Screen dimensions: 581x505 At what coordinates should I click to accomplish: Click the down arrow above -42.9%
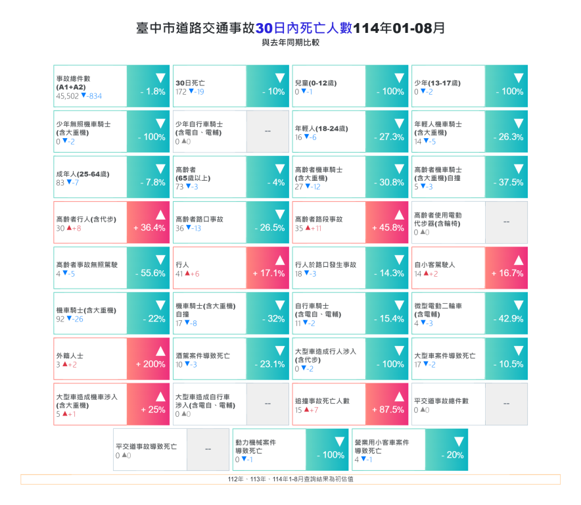click(x=519, y=304)
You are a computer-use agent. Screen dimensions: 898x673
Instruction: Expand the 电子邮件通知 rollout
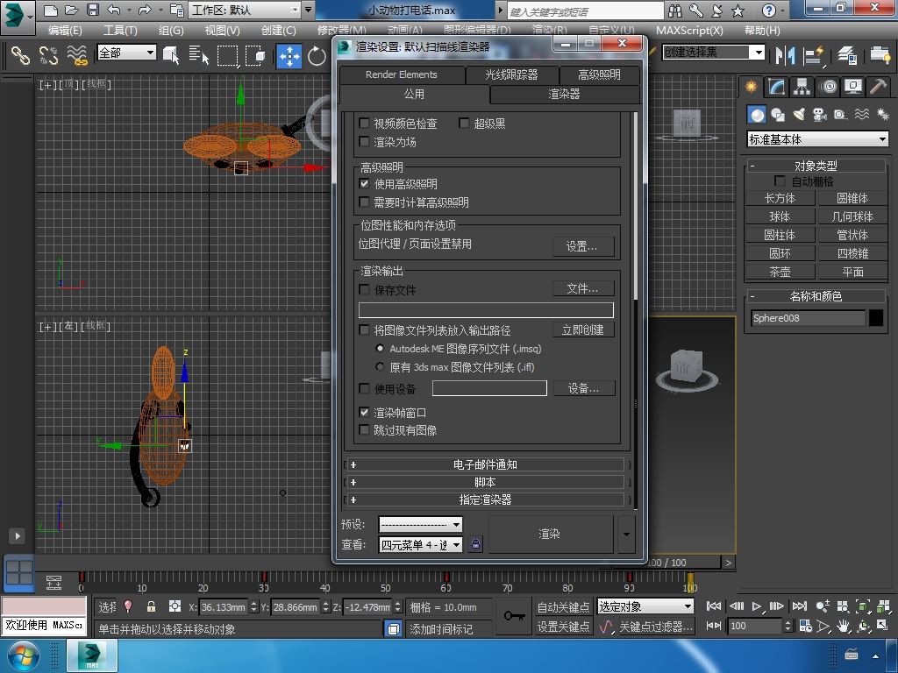point(484,464)
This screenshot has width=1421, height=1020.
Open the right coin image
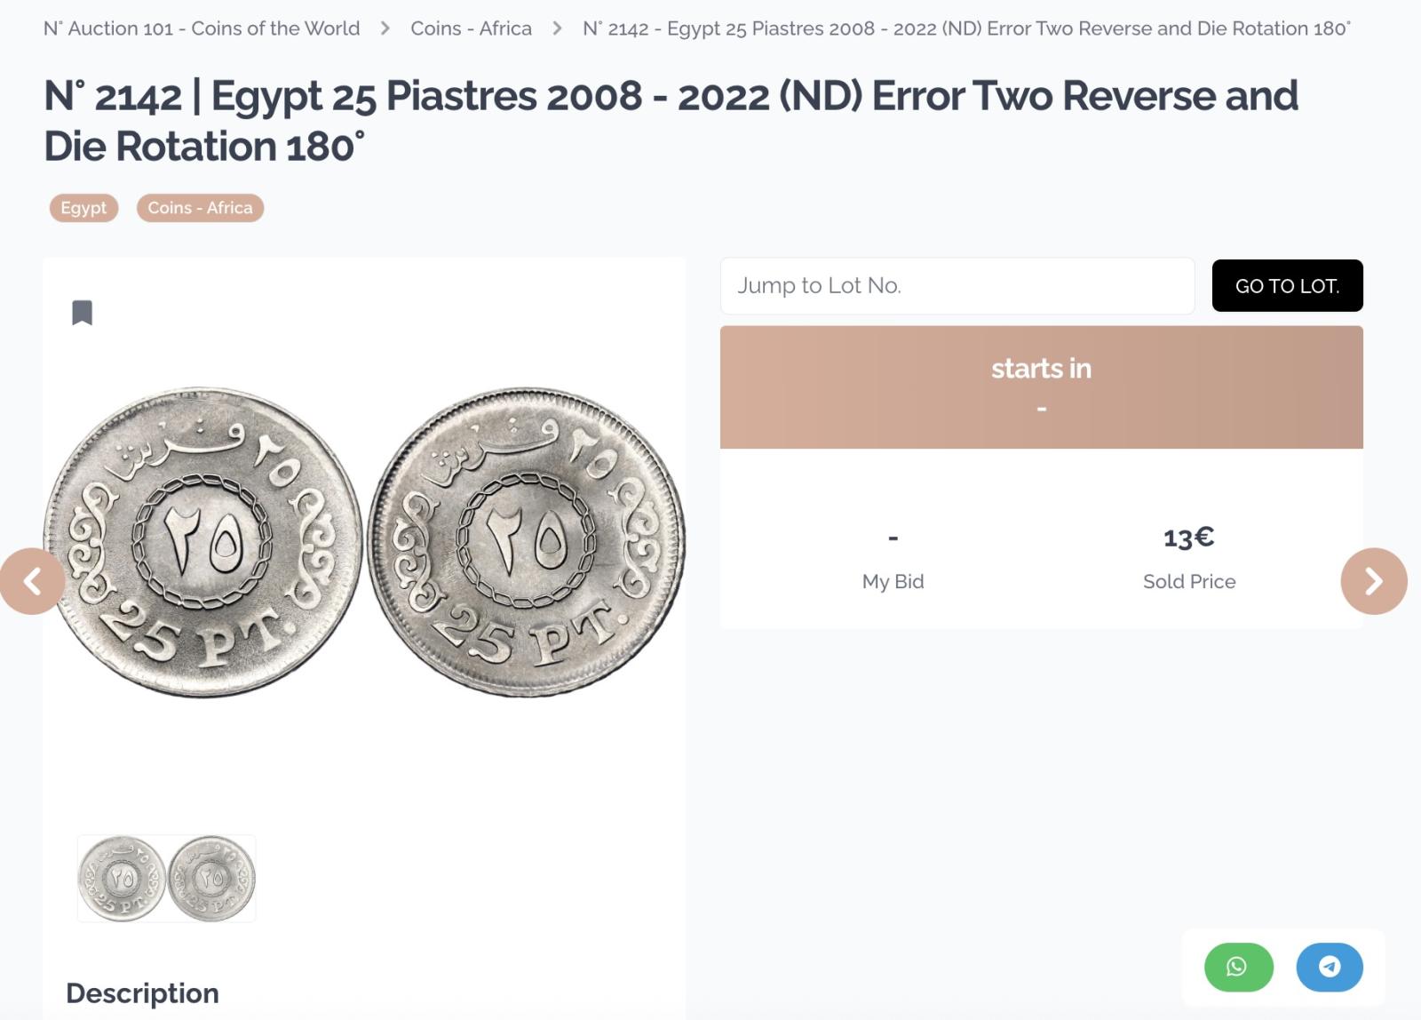coord(526,542)
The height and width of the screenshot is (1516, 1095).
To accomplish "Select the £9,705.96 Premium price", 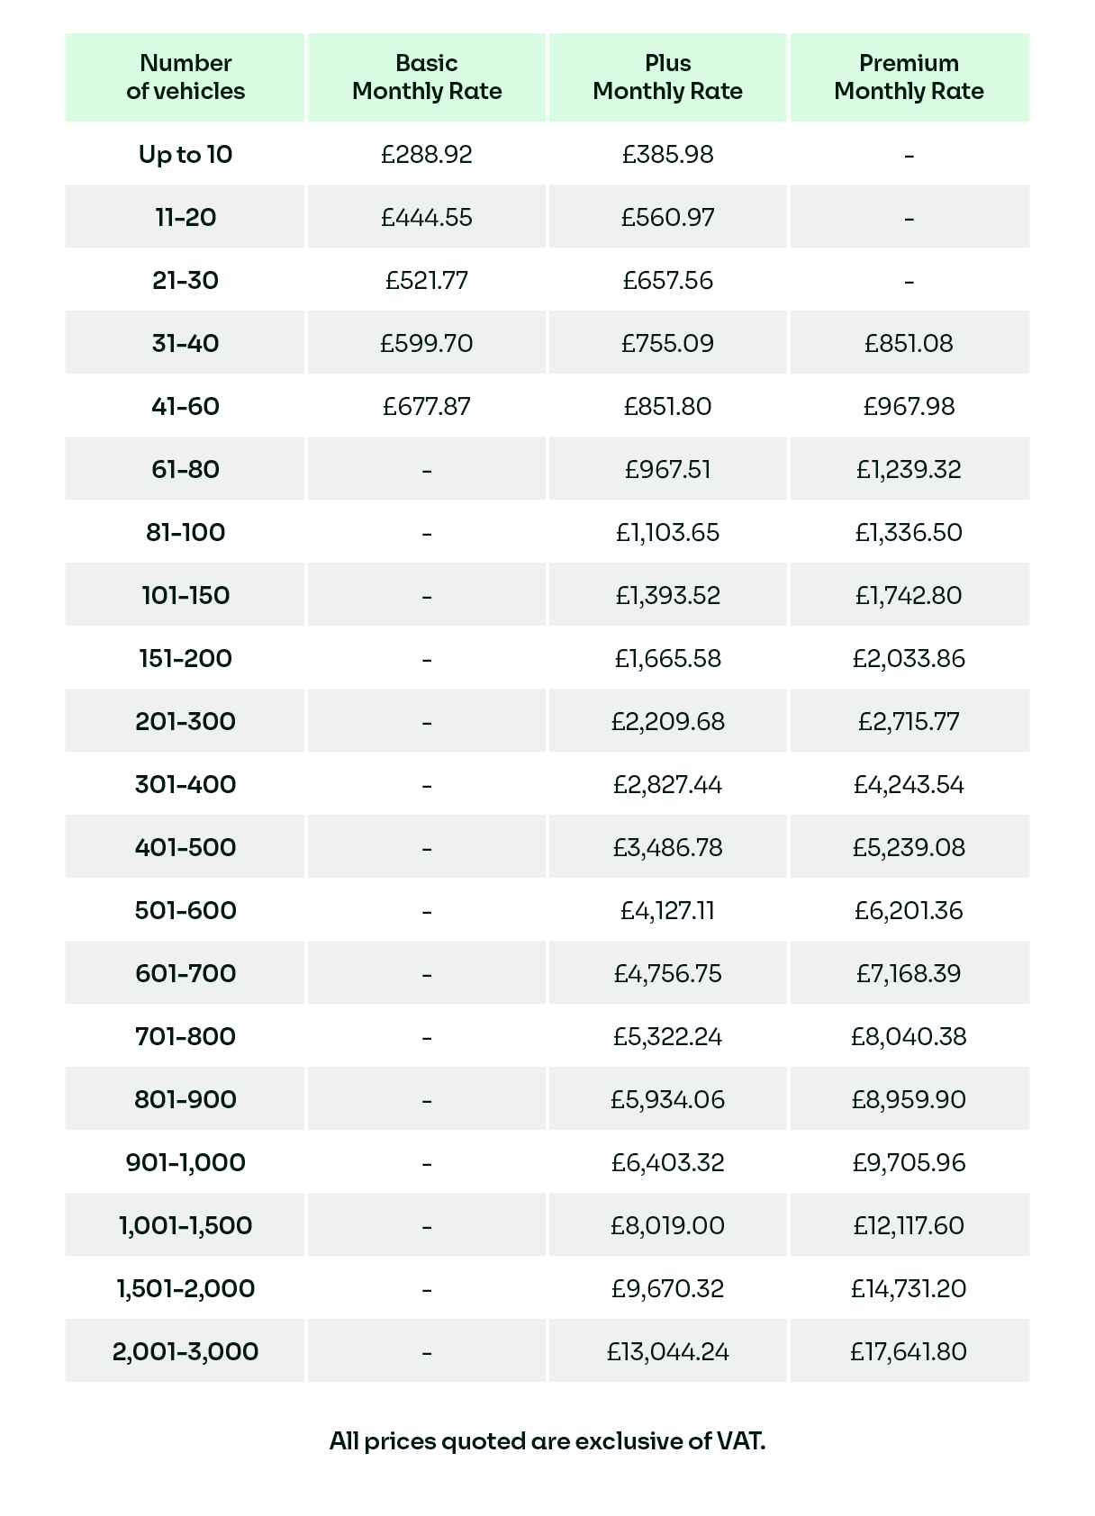I will coord(909,1163).
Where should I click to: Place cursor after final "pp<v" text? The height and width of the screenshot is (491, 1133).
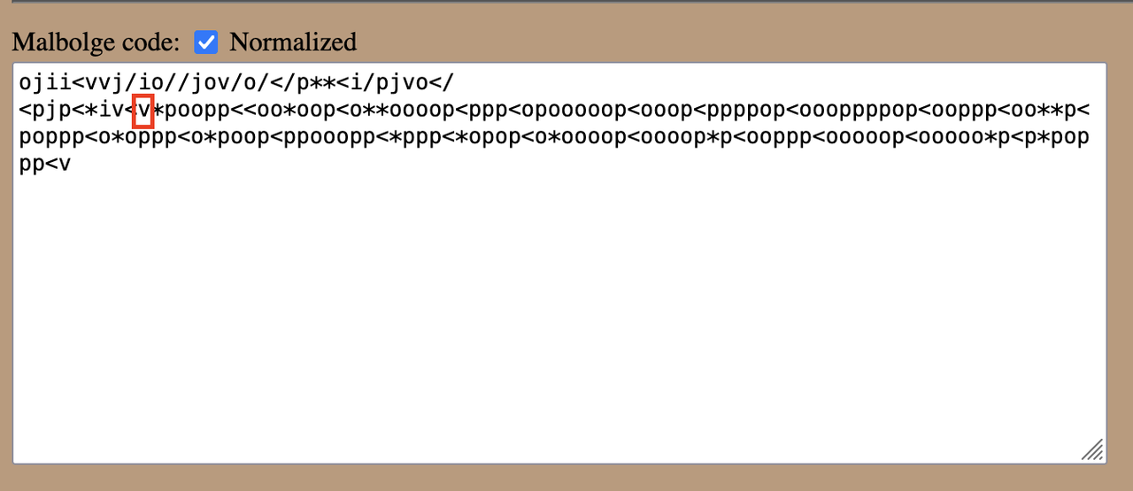72,165
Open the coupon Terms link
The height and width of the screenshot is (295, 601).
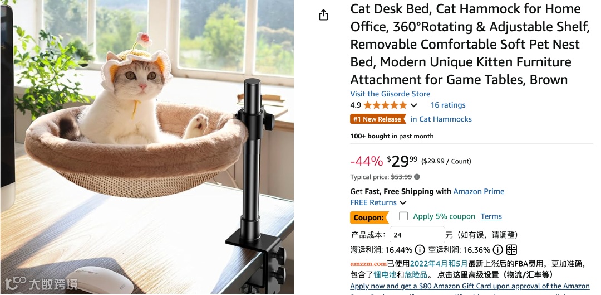click(x=491, y=216)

┄┄┄┄┄┄┄┄┄┄┄┄┄┄┄┄┄┄┄┄

» Exercise prompt
Please set down only the lines from the one containing "The height and width of the screenshot is (295, 601)." through the end of the entries, exactly as they stand, both ends included and with no pictures.

» Answer for the task
The height and width of the screenshot is (295, 601).
click(x=491, y=216)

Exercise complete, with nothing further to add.